Really? How, exactly, does the lack of political will to defend the rule of law challenge the logic of standing up for the rule of law? I suppose the WSJ thinks something is only worth doing if you know you’ll win in the end, an attitude reflecting a complete lack of guiding principle. I don’t doubt that the WSJ would be happier if Dodd and others let the Bush administration shred the Constitution and give the big telecom companies special treatment behind closed doors, with no prying eyes, questioning journalists, or engaged citizens. Business was certainly better for the telecoms when customers weren’t running away in response to their behavior. To the extent that Dodd et alia were able to bring attention to what the Bush administration and companies like Verizon and AT&T have perpetrated, the WSJ has had to watch their pals get smeared with the truth.

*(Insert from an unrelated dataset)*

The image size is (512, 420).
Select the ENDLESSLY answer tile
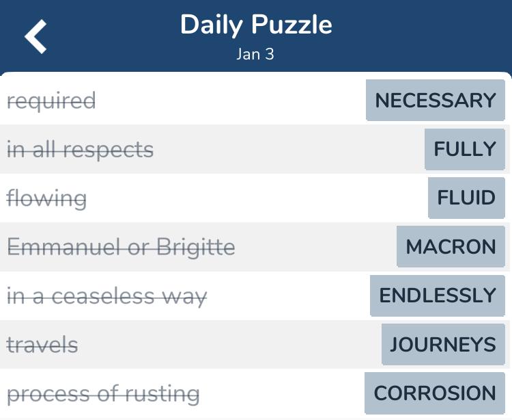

It says something about his national security world view, or his callowness, that Mr. Obama would vote to punish private companies that even the bipartisan Senate Intelligence Committee said had “acted in good faith.”
But what does it say about the WSJ’s national security world view or their editorial board’s callowness that the other three congressional committees that considered retroactive immunity – the Senate Judiciary, House Intelligence, and House Judiciary Committees – all said that the telecoms did not act in good faith, but rather should be held accountable through normal judicial processes for their behavior? The WSJ and the Republican Party on whole have tried to spread the myth that because the SSCI thinks retroactive immunity is a good idea, all relevant committees think they do. It simply isn’t true, though it’s been used effectively and helped secure retroactive immunity in the Senate (praise be to Jay Rockefeller).
Had Senator Obama prevailed, a President Obama might well have been told “no way” when he asked private Americans to help his Administration fight terrorists. Mr. Obama also voted against the overall bill, putting him in MoveOn.org territory.
Really? Because according to the US Senate and, um, history Obama did not vote against the overall bill. He voted for a number of good amendments earlier day and he voted against cloture, but the WSJ is not only playing fast and loose with the facts, but actually making things up. I’d have to guess Obama did not do what MoveOn.org wanted on final passage.
Getting to the actual hypothetical levied in this bumbling attack by the WSJ, I’d hope telecoms say no if President Obama asks for their help. If he makes the simple step of getting a warrant, I’d certainly expect the telecoms to comply. I haven’t heard of a single documented case where the telecoms refused to help the US Government spy on suspected terrorists when a warrant is forthcoming; to do so would surely land them in far greater legal hot water than their current plight.
The defeat of these antiwar amendments means the legislation now moves to the House in a strong position.
Read that sentence again. One word should stand out. Antiwar? This legislation had nothing to do with the war. It didn’t have anything to do with Iraq – it didn’t even have anything to do with Afghanistan. It’s a broad package of laws governing how the US government can monitor Americans. Pretending otherwise goes beyond the realm of Republican framing and circles right back to, well, where they were in the previous paragraph, making things up about Obama’s votes. It’s lunacy, derived from their need to lie about what is going on in order to present a favorable case for their positions.
I’d say that this editorial farce is an embarrassment to their paper, but it’s the Wall Street Journal, so this is pretty standard for them.